- Dataset:
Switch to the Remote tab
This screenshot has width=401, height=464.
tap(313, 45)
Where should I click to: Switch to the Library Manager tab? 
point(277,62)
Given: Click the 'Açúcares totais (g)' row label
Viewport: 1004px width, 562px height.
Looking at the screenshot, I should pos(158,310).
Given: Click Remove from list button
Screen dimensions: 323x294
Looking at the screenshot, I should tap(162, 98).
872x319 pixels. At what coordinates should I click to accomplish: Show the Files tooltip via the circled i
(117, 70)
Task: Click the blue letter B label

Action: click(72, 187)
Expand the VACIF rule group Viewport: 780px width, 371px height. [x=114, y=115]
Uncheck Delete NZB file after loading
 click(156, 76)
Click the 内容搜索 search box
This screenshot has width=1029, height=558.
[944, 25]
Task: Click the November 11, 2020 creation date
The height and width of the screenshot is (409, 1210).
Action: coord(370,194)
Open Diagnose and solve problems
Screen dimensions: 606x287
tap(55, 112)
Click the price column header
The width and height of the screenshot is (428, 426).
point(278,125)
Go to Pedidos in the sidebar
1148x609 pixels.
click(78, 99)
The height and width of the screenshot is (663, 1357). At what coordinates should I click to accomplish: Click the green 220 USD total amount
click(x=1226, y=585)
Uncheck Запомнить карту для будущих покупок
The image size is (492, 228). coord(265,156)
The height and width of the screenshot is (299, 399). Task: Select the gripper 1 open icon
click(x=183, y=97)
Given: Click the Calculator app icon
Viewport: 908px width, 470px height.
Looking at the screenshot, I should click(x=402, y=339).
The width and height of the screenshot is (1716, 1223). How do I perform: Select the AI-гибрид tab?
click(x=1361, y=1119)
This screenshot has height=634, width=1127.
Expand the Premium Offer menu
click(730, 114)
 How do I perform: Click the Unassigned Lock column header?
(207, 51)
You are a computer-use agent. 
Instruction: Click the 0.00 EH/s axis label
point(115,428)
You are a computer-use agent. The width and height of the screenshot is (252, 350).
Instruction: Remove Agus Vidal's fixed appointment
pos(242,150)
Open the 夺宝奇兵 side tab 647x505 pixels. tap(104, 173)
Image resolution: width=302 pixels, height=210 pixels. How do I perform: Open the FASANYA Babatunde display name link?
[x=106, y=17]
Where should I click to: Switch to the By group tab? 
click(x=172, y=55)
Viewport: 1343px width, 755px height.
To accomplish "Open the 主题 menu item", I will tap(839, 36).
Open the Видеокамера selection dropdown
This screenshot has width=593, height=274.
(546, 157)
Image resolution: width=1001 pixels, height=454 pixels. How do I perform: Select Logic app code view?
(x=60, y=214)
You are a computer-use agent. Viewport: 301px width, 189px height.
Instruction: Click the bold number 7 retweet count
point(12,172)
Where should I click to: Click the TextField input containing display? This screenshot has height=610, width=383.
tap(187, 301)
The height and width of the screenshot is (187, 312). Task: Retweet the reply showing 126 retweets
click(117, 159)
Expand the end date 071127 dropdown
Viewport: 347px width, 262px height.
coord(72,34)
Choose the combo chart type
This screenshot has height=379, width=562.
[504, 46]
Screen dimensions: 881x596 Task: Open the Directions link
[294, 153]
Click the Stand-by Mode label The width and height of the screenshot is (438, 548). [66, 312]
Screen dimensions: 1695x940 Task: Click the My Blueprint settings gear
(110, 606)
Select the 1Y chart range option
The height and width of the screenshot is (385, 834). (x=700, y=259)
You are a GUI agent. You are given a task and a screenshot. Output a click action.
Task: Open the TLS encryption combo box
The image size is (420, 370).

- Task objective: Please transcribe exactly the lines above from the line that has "Given: Click the Calculator app icon" up to and including the line that has "You are a GUI"; no other line belongs in the answer.

- Result:
Given: Click the Calculator app icon
Viewport: 908px width, 470px height.
Looking at the screenshot, I should click(x=402, y=339).
The width and height of the screenshot is (1716, 1223). How do I perform: Select the AI-гибрид tab?
click(x=1361, y=1119)
This screenshot has height=634, width=1127.
Expand the Premium Offer menu
click(730, 114)
 How do I perform: Click the Unassigned Lock column header?
(207, 51)
You are a computer-use agent. 
Instruction: Click the 0.00 EH/s axis label
point(115,428)
You are a computer-use agent. The width and height of the screenshot is (252, 350).
Instruction: Remove Agus Vidal's fixed appointment
pos(242,150)
Open the 夺宝奇兵 side tab 647x505 pixels. tap(104, 173)
Image resolution: width=302 pixels, height=210 pixels. How do I perform: Open the FASANYA Babatunde display name link?
[x=106, y=17]
Where should I click to: Switch to the By group tab? 
click(x=172, y=55)
Viewport: 1343px width, 755px height.
To accomplish "Open the 主题 menu item", I will tap(839, 36).
Open the Видеокамера selection dropdown
This screenshot has width=593, height=274.
(546, 157)
Image resolution: width=1001 pixels, height=454 pixels. How do I perform: Select Logic app code view?
(x=60, y=214)
You are a computer-use agent. Viewport: 301px width, 189px height.
Instruction: Click the bold number 7 retweet count
point(12,172)
Where should I click to: Click the TextField input containing display? This screenshot has height=610, width=383.
tap(187, 301)
The height and width of the screenshot is (187, 312). Task: Retweet the reply showing 126 retweets
click(117, 159)
Expand the end date 071127 dropdown
Viewport: 347px width, 262px height.
coord(72,34)
Choose the combo chart type
This screenshot has height=379, width=562.
[504, 46]
Screen dimensions: 881x596 Task: Open the Directions link
[294, 153]
Click the Stand-by Mode label The width and height of the screenshot is (438, 548). [66, 312]
Screen dimensions: 1695x940 Task: Click the My Blueprint settings gear
(110, 606)
Select the 1Y chart range option
The height and width of the screenshot is (385, 834). (x=700, y=259)
You are a GUI agent. You are given a task and a screenshot. Output a click action.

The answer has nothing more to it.